Although some studies found links between behavior problems and screentime, there is no evidence to suggest screens cause bad behavior. 

It’s more likely that unhealthy habits surrounding technology use are impacting behavior, as mentioned above. Basically, using electronics can interfere with homework, responsibilities, and even social life, if there aren’t clear and consistent boundaries.

Social and Emotional Skills

Researchers at UCLA discovered that a digital detox improved kids’ abilities to read others’ emotional expressions.


Not because electronics cause poor social-emotional skills, as some people believe. But, because spending time face-to-face with peers is essential for developing strong social and emotional skills. You can have both as long as there’s a balance. 

The researchers concluded that unplugging for short periods of time to increase face-to-face interaction can help children better understand nonverbal cues.

If you’re actively working on your child’s social skills, planning screen-free activities is one way to help them practice their skills. 

Breaking Bad Screentime Habits

Parents are just as likely to have (and model) bad screentime habits as kids are.

Most of us have our phones in our hands all day long. How many times a day do you check social media?

One way to break some of these habits is to commit to being screen-free at certain times of the day – for example, at dinner time or the last 1-2 hours before bedtime. Use that time as quality time with your family, or add a wind-down hour to your bedtime routine.  

These blocks of screen-free time in your day create an opportunity for you and your children to develop new habits without putting a time limit on electronics.

Strategies for a Digital Detox

If you think your child needs a digital detox, you don’t necessarily need to confiscate the electronics or turn it into a punishment.
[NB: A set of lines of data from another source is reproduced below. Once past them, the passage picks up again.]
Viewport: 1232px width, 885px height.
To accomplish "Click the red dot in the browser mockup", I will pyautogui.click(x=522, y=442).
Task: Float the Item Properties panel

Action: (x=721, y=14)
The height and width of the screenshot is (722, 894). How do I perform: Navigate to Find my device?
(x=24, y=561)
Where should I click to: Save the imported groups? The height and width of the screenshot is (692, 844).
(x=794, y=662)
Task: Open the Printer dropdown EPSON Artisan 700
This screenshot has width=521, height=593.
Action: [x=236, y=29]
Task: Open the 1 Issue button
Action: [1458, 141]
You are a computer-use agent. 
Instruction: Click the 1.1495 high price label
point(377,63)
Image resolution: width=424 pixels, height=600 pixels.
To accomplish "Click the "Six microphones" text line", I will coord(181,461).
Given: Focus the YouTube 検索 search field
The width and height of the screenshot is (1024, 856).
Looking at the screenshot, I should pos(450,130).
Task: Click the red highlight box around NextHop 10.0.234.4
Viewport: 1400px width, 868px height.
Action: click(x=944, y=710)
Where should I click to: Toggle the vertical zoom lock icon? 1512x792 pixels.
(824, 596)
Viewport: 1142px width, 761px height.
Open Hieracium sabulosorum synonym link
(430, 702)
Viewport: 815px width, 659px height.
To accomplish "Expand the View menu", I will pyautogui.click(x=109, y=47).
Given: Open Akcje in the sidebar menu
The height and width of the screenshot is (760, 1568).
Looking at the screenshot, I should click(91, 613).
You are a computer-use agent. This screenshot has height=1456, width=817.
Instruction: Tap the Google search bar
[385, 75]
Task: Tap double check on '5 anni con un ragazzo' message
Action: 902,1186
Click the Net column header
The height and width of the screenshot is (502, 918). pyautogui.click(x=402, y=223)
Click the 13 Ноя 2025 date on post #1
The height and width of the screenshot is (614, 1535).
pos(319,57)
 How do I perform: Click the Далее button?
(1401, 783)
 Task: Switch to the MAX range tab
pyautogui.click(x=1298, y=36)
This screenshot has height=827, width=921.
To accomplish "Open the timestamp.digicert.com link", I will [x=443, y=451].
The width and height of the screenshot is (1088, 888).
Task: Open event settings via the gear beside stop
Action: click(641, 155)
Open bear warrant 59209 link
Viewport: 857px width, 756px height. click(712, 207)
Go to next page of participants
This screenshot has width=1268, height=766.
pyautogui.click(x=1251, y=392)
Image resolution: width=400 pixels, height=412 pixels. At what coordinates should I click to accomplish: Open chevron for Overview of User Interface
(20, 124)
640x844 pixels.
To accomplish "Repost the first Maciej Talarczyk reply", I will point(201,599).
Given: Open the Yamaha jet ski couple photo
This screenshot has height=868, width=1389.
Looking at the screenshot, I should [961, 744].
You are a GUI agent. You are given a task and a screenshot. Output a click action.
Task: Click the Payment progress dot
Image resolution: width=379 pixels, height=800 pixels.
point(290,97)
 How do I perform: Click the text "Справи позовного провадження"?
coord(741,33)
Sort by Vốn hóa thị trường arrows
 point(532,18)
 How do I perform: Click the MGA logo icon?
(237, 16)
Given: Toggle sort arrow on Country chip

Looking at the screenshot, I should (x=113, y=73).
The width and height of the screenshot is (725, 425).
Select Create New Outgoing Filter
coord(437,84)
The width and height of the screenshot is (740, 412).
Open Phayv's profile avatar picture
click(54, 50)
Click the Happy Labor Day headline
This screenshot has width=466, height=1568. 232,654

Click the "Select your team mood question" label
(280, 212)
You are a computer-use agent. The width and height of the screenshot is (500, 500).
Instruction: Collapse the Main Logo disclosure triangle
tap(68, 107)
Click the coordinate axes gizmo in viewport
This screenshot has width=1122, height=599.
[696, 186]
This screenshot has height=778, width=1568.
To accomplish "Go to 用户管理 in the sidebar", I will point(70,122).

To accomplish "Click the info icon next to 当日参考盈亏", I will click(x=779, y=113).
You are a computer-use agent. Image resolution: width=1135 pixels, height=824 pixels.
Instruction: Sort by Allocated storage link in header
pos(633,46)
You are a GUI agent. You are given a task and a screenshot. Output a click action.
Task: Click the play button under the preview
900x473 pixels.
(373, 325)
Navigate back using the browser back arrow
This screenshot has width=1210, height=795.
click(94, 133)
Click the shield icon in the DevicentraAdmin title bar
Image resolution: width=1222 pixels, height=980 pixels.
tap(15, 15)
Try these simple strategies for creating a digital detox:

  • A Digital Free Day – Choose one day of the month that will be a quiet, screen-free family day. Make this day fun, spending quality time together without using electronics. This day can be something that everyone looks forward to. Plan family activities like hiking, swimming, going for a scenic drive, playing board games, etc. 
  • A week-long break from electronics  If you can, take a family camping trip and leave the electronics at home. Or plan a staycation together.
  • An electronics-free weekend – Similar to the digital free day, you can plan a whole family weekend a few times a year, spending time together away from electronics.

It may be interesting to see if/how these small breaks change your child’s mood and behavior. Some parents, especially if they’ve been having power struggles with electronics, see significant behavior improvements after a digital detox. 

For others, if electronics weren’t getting in the way of other expectations, limiting their use isn’t likely to change anything.